Questions to be Answered: Part V

Part V of our series also involves replacing some impressive production from 2005. Two-year starter Anthony Fasano decided to enter the NFL draft leaving a spot open for four hopefuls to take his position. Fasano will be difficult to replace, not in just his ability to catch and run after the catch, but in terms of blocking as well.

Senior Anthony Fasano has moved on to greener pastures by declaring for the NFL draft. Gone is a steady and sometimes spectacular performer who did all the little things that makes a complete player. Fasano's 47 catches can likely be replaced, but can anyone replace his ability to block? His blocking is what made him a special player in my mind.

Everyone remembers the name Ray Edwards. Edwards was a 6-6, 260-pound pass rushing demon for Purdue who terrorized the Irish two seasons ago. Edwards was silenced in 2006 for the most part, mostly due to some outstanding blocking by Fasano. I know I keep saying it, but Fasano really helped out the Irish offense in so many more ways that just catching the football.

Junior John Carlson is likely everyone's pick to replace Fasano. Carlson is taller (6-6) and quicker than Fasano. The Litchfield, Minn. native appears to be a better athlete than Fasano as well. He has all the tools to be an outstanding passing threat next season, but he'll need to improve his blocking a great deal if he wants to be at Fasano's level.

Carlson got his first taste of the end zone this season with a 22-yard grab for a touchdown against Purdue, but finished the season with just seven catches for 56 yards. He'll likely get the first crack at replacing Fasano, but we expect others to challenge Carlson for the position.

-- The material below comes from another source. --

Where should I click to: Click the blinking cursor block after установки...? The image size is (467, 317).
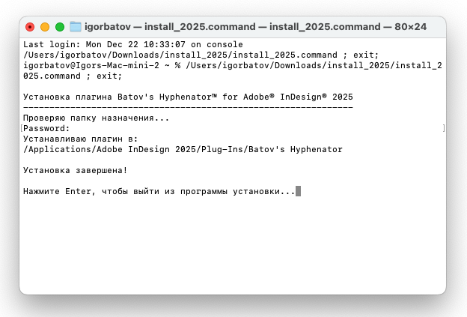[298, 191]
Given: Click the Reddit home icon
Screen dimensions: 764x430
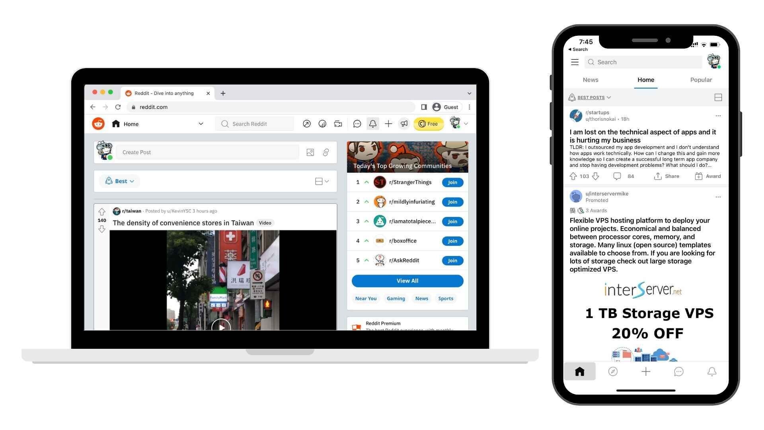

Senior Marcus Freeman also has a shot to take the spot. Freeman is probably the better blocker out of the two, but he hasn't seen a lot of action at this point. The St. Paul Minn. native caught all of his five career receptions in 2004 and didn't catch a pass in 2005. Freeman will certainly battle for the position, and during fall camp last year it appeared he had moved ahead of Carlson for a brief moment. We expect these two to battle for the starting spot this spring, and it will be interesting to see if they can hold of the challenge of a talented freshman enrolling in the summer.

Another freshman, Joey Hiben, also will be in the mix. Hiben actually did play in 2005, logging 6:01 minutes of action, but he likely spent most of the fall running the other team's plays on the scout team. At 6-4, 245 pounds, Hiben will have the size needed by fall to make a push so we'll have to see how he develops. The word out of practice is he's a skilled player who is a pretty good athlete. Can he block? Can he be a guy who can get by linebackers and become a vertical threat? That we don't know.

Finally, true freshman Konrad Reuland will be added to the mix this summer. At 6-6, 240-pounds, Reuland looks lean. He has the frame to easily carry 260 pounds sometime in the near future. Reuland likely won't be confused with Tony Gonzalez anytime soon, but he does have enough speed and quickness to be a serious threat in the passing game. He appears quicker and more athletic than Fasano on film, and he's also a very solid blocker at the high school level. Reuland will certainly suffer some growing pains during fall camp like any freshman, but it will be interesting to see if he can challenge for playing time. If Reuland surfaces early next season and logs some playing time, expect him to be another outstanding tight end for the Irish in the future.

Another thing that needs to be noted is Charlie Weis' philosophy on offense. Weis will always design an offense, a game plan, and his plays around the talent he has on hand. He's made no bones about that in the past.

If Weis doesn't feel he has quality tight ends next season, expect to see their touches diminish in favor of other players he feels he can create match-up problems with. The "genius" of Charlie Weis is knowing what he has on offense, and finding ways of getting the ball in the hands of his best playmakers in areas where he feels he can exploit the other team's weaknesses.

How much the tight ends are involved in the offense in 2005 will depend on how well they perform in the spring and the fall. The blocking aspect at tight end is my only concern as I feel all of Notre Dame's targets can be effective in the passing game. Hopefully they play a large role in the offense in 2006 because that will open up a lot more opportunities for Notre Dame's other playmakers as well.